Well, it's been a really busy week! Over the weekend, Sara, Jakob, and I went to an IDP (Internally Displaced Persons) camp. A couple of weeks ago, Sara and I met Izzo, a Kenyan who works with an organization for volunteers. We exchanged numbers and he agreed to take us to the camp. There was a total of 600 families that were displaced after the election violence in January. We met up with a doctor who put us right to work taking blood pressure, giving pregnancy tests (my job), and handing out the medicine. It doesn't sound chaotic but for a good two hours, it was. I think I could be a pharmacist now because I had to pick up the lingo real quick and learn to read a doctor's messy handwriting. : ) I enjoyed it!
After we were finished with the doctor, Izzo took us around to some of the surrounding camps to give out food. We had a ton of food with us. Our matatu was so packed, we almost didn't have room for ourselves! The food was definetely something I wouldn't look twice at in the states...or even here. But the people were very grateful. At times it was overwhelming. Izzo would give me some fruit to hand out to the kids or adults standing by and all I would see are hands in front of my face. Often, mothers would point to their babies and say, "Please, give him." And because I didn't know how to turn away, I did. Izzo said I had to be mean for the day, choosing who would get something extra (everyone got the staple foods; potatos, onions, and carrots). It wasn't easy but definetely a good experience. Hopefully, we'll have a chance to go back again before we leave.

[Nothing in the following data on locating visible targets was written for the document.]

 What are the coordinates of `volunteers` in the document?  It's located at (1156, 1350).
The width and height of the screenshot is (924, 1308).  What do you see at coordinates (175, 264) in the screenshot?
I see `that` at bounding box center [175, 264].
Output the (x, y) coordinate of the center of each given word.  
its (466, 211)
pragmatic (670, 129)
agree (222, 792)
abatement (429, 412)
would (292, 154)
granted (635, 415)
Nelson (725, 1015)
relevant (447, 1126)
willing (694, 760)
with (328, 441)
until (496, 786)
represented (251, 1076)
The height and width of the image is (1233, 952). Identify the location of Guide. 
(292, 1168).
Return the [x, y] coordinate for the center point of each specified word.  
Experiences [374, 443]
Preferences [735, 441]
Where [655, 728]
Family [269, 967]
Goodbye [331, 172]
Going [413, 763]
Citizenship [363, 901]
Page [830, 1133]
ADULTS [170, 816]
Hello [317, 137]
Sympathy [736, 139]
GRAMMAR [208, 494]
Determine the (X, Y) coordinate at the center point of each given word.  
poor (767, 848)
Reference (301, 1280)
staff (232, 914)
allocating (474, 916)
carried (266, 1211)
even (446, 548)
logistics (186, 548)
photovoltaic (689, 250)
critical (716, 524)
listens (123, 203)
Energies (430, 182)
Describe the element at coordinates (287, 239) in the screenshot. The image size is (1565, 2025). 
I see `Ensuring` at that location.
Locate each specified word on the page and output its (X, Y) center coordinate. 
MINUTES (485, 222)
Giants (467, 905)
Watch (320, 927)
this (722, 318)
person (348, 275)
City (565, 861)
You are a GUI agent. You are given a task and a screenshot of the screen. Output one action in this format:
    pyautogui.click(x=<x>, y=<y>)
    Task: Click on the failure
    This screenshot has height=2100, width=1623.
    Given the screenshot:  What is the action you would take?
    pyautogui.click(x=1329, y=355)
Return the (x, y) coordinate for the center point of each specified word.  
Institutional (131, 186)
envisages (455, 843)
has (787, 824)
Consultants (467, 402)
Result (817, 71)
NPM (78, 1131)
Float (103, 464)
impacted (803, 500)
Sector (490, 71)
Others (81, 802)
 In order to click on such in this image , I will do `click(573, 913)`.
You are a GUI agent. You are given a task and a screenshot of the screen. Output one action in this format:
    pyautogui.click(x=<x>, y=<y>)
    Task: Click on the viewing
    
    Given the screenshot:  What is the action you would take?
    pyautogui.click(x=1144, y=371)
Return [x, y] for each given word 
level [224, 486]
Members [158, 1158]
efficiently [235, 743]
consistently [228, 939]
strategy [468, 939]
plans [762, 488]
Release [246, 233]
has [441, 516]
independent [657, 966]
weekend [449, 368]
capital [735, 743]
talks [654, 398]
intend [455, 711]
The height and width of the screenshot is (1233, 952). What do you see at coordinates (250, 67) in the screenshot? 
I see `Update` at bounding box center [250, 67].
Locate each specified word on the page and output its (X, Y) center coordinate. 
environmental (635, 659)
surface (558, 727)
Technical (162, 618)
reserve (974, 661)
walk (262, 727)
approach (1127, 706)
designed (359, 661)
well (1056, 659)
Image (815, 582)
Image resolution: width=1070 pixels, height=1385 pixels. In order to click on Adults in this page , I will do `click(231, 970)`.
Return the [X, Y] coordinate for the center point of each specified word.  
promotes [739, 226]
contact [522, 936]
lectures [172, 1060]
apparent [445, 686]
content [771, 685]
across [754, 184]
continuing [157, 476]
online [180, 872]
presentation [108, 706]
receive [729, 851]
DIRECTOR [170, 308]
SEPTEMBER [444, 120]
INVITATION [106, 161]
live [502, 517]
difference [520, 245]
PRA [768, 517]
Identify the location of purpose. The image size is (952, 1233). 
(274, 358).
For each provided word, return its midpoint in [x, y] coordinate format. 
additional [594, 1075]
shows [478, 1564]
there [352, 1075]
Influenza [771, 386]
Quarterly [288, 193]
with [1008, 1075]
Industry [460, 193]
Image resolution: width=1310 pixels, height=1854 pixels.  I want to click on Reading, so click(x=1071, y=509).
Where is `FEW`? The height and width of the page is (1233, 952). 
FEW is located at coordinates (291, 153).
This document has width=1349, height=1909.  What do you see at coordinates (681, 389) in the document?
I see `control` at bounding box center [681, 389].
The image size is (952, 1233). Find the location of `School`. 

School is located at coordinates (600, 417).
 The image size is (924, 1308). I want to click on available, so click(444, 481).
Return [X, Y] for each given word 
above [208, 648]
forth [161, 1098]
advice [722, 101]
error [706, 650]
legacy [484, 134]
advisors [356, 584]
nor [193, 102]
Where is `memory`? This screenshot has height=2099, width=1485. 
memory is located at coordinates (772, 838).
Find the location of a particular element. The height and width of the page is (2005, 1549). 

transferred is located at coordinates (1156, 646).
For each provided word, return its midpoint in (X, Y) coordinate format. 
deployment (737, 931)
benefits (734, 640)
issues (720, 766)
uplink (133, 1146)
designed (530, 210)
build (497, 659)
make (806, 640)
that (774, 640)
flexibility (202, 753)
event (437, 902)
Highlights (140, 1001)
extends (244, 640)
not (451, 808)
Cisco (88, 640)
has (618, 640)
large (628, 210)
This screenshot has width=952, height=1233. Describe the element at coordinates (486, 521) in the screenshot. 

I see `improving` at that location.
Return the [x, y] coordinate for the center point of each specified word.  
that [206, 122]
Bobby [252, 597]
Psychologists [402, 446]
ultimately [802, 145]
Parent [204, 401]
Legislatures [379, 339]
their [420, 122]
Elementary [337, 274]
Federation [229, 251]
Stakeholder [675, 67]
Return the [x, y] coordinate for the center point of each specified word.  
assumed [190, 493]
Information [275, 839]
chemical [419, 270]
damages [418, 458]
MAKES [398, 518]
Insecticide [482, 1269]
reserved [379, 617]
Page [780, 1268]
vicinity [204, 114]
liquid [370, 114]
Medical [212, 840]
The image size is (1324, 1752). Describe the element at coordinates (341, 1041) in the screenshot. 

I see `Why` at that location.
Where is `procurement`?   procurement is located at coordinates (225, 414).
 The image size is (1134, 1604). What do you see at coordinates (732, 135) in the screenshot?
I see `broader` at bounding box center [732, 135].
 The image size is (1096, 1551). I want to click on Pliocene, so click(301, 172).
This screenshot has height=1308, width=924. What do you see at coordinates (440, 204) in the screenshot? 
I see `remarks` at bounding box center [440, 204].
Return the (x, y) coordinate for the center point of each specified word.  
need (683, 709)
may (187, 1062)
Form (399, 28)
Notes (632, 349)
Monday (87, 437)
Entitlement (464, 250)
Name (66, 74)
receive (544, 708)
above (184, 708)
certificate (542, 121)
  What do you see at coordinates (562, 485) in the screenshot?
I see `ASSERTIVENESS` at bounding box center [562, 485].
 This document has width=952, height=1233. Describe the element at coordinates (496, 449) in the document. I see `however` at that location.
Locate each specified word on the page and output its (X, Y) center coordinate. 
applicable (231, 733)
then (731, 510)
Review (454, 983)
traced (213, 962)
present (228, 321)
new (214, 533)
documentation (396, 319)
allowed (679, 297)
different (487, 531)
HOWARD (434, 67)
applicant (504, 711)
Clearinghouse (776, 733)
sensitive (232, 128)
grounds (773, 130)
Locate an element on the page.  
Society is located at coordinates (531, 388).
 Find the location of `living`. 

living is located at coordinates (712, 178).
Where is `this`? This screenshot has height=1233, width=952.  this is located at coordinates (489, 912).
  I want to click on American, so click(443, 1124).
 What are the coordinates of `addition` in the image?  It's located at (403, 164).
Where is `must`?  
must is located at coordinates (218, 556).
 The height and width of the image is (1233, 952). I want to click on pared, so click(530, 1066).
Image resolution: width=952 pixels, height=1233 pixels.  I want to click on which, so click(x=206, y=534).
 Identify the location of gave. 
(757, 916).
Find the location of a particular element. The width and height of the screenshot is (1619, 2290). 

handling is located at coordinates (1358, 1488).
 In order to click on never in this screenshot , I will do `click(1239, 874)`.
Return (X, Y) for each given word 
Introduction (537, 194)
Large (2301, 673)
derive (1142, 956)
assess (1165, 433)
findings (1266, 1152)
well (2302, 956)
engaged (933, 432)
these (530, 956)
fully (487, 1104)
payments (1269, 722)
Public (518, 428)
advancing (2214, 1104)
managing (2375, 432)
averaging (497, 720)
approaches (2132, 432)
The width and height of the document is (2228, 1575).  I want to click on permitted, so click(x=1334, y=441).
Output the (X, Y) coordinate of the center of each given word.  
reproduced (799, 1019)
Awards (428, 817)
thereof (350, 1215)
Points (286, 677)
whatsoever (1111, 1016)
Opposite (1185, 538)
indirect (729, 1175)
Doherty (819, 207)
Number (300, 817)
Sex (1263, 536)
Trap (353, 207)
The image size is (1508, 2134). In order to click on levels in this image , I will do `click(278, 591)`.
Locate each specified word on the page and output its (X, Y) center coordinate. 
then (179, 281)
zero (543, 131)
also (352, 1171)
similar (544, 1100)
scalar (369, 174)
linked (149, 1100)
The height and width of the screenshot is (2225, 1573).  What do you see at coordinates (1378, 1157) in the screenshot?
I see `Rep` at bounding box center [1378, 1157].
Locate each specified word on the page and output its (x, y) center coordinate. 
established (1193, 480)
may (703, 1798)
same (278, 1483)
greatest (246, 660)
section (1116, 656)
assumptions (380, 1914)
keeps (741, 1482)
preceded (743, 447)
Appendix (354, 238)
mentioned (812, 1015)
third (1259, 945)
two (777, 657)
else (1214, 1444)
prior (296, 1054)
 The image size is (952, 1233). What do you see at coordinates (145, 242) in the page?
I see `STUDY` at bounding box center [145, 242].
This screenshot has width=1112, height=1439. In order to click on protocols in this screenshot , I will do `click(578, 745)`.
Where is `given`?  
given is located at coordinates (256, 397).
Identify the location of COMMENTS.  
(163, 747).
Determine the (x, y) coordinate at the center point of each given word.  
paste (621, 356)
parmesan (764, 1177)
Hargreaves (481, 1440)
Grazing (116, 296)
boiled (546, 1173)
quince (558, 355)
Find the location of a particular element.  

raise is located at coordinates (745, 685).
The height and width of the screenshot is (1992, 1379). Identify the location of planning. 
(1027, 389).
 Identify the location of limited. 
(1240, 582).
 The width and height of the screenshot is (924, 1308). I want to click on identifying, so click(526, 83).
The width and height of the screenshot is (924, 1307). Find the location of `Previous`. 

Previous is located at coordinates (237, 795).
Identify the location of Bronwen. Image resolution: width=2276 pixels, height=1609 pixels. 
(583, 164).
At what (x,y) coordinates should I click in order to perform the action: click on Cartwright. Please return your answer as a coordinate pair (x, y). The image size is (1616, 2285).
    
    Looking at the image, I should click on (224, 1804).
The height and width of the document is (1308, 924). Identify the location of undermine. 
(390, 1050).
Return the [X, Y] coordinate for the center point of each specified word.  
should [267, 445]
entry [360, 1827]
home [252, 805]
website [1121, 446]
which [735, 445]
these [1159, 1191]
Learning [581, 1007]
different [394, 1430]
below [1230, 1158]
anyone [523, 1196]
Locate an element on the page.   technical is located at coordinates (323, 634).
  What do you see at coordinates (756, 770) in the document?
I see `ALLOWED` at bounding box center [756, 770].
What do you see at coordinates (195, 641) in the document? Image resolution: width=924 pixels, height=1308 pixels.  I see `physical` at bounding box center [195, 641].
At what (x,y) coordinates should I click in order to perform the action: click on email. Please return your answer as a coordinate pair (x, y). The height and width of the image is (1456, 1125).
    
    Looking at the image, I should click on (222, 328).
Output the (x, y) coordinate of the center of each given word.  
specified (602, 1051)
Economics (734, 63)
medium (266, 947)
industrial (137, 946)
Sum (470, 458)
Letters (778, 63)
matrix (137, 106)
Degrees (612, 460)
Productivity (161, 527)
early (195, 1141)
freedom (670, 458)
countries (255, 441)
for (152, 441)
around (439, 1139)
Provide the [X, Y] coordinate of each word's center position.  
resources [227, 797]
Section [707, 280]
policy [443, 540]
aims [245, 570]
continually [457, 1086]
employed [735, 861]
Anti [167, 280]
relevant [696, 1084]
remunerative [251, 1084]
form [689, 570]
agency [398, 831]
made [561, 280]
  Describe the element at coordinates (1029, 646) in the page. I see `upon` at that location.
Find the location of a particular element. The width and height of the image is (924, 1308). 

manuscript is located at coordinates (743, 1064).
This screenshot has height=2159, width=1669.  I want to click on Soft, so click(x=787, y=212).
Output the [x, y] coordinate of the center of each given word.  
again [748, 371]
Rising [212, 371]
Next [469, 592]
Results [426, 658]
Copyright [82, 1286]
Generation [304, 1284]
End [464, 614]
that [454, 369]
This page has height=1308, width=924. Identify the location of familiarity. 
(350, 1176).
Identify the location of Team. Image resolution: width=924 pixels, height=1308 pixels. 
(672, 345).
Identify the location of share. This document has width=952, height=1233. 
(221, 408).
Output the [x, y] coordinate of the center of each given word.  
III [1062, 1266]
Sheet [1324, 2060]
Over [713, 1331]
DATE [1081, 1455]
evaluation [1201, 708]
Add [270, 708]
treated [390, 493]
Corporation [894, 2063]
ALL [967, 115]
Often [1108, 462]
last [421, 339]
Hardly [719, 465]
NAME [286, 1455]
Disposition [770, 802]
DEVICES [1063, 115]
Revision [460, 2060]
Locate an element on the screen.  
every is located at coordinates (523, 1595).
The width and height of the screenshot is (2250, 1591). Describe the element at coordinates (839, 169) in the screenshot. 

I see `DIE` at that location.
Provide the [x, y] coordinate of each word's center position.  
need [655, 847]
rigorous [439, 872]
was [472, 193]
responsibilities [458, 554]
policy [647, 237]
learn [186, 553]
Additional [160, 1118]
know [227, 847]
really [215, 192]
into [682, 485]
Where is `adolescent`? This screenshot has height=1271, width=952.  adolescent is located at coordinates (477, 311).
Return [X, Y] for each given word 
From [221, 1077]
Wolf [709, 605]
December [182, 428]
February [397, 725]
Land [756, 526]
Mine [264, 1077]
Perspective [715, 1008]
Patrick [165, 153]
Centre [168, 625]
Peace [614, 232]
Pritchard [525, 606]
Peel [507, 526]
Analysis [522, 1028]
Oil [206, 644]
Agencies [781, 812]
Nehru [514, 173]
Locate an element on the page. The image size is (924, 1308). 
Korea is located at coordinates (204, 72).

On Monday, Michel managed to talk Sara and I into going on a motorbike tour to Lake Magadi. So, putting our previous experience behind us, where two out of three bikes crashed, we got back on. Don't they say, "When you fall, get back up again"? Anyway, we were glad we did because it was totally worth it. Sara rode with Michel while I rode with his friend, Bedin. They are two very capable drivers! The lake itself wasn't that exciting because its almost dried up, but we had a great time driving down and back through the Rift Valley. It was absolutely gorgeous! And Bedin was really good about stopping whenever he saw an animal or a great picture so I took a lot. When we got to the lake, we hiked all the way down to the water. Though, when I say 'hike' I really mean practically sliding. So while Bedin and Michel gracefully made it down, Sara and I were getting stuck on thorns, slipping on loose rocks, and bracing ourselves on dead, dried up branches. You can imagine how well that went. What really added to the atmosphere were all the dead cows and donkeys from the drought. It you stood in the right place, you had a great view of the lake....and then the stench of rotting carcuses.
Yesterday, John, one of the Kenyan workers, got married and we were all invited. Granted, it took place in Kenyan time...meaning about 4 hours late, but it took place and that's all that mattered to John. It took place in a government office because neither of them have the money to throw a big wedding. We bought a cake on the way there, cut it up, and everyone ate a piece in the office afterwords. A little strange but a lot of fun. Alice, his wife, is very nice and I think will be a good addition to the project later on when their house is built.
This weekend, Sara and I are going on safari. We're excited to take our first trip since coming to Kenya! I'll be taking a lot of pictures so I can report back.
Thanks for all your e-mails and prayers!